Rowling has strongly denied accusations of transphobia. Despite that, two high-profile Harry Potter fansites have distanced themselves from the author as a result of her claims, and film franchise actors including Daniel Radcliffe and Emma Watson have come out in support of self-identification.
The Edinburgh poster was designed and paid for by Kellie-Jay Keen-Minshull, who tweets under the name “Posie Parker” and has campaigned against the reform of gender recognition laws.

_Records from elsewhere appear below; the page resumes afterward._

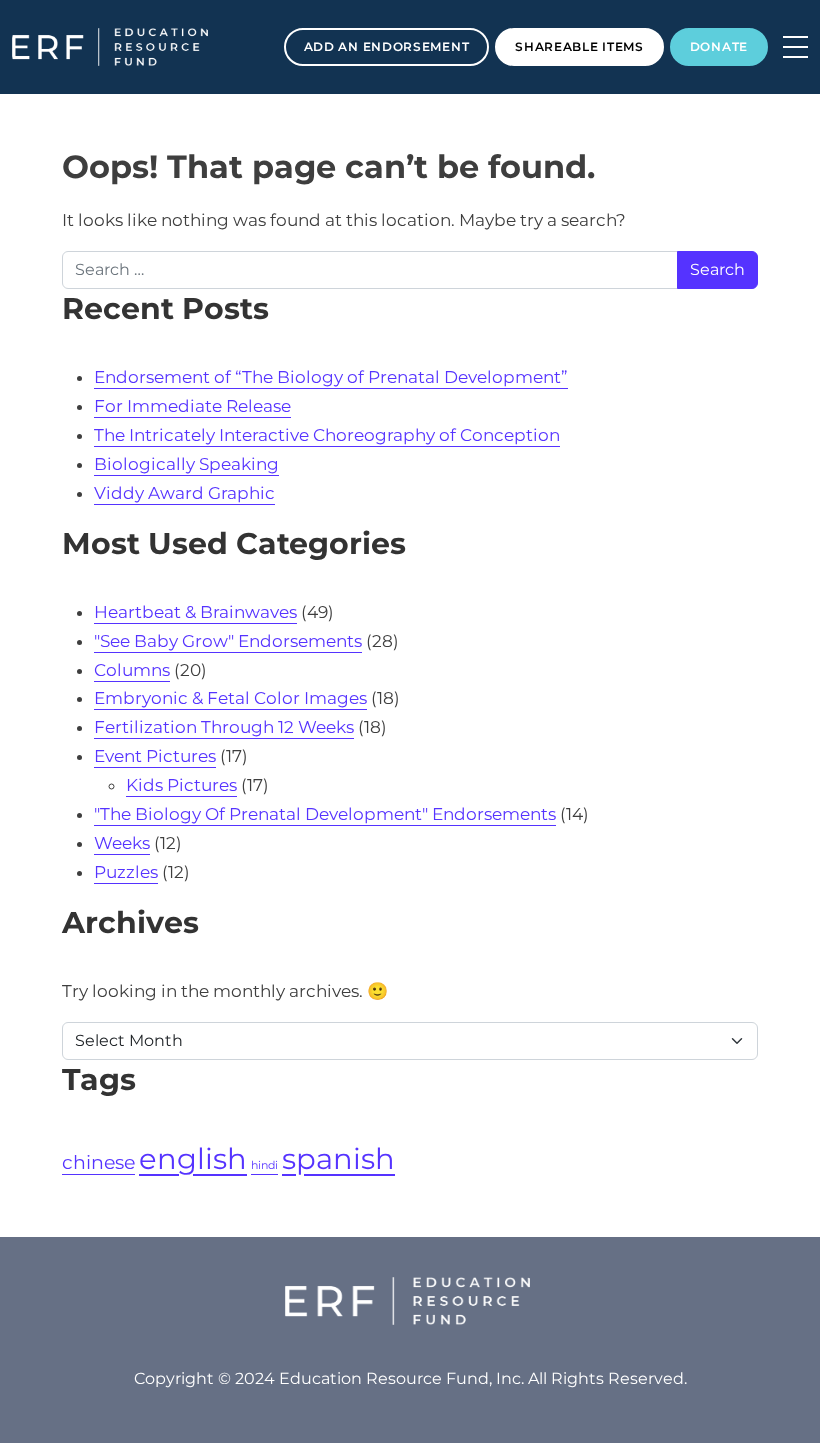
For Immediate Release (192, 406)
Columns (132, 670)
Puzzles (126, 872)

Said reform would allow trans individuals to declare their own gender with greater ease.
“I am astounded that they have found a way to take it down,” Keen-Minshull told The Times. “We are in incredibly sinister times when an expression of love and solidarity is perceived to be hateful.”
Keen-Minshull, who paid £1,200 to have the poster displayed, previously paid for a billboard declaring the dictionary definition of “woman”. It was erected in Liverpool during the 2018 Labour Party conference.

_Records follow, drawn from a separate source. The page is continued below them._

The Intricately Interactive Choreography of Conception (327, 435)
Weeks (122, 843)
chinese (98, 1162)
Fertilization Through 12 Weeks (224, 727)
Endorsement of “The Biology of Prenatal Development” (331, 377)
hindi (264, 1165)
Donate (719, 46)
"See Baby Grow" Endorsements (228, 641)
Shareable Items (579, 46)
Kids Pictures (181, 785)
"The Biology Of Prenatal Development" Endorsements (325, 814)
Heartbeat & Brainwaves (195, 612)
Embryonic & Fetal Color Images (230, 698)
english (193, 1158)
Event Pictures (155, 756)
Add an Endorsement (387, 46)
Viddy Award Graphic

In 2018, she was interviewed by police after being accused of committing a hate crime against Susie Green, the CEO of the charity and transgender youth advocacy organisation Mermaids. The case was eventually closed with no further action.
During an appearance on This Morning in 2018, Keen-Minshull said that she did not recognise trans women as women and that trans identity is “an absolute assault on women and womanhood”, adding that she did not believe anyone “can change sex in any meaningful way”.
In a statement, a spokesperson for Network Rail said: “The poster in question is against our code of acceptance for advertising in our stations owing to its political nature. We do not allow advertising that is likely to support or promote one viewpoint over another.”
Earlier this week (25 July), Rowling claimed that society is on the brink of a “medical scandal” over transgender young people, citing emails sent to her from unnamed professionals “working in medicine, education and social work”.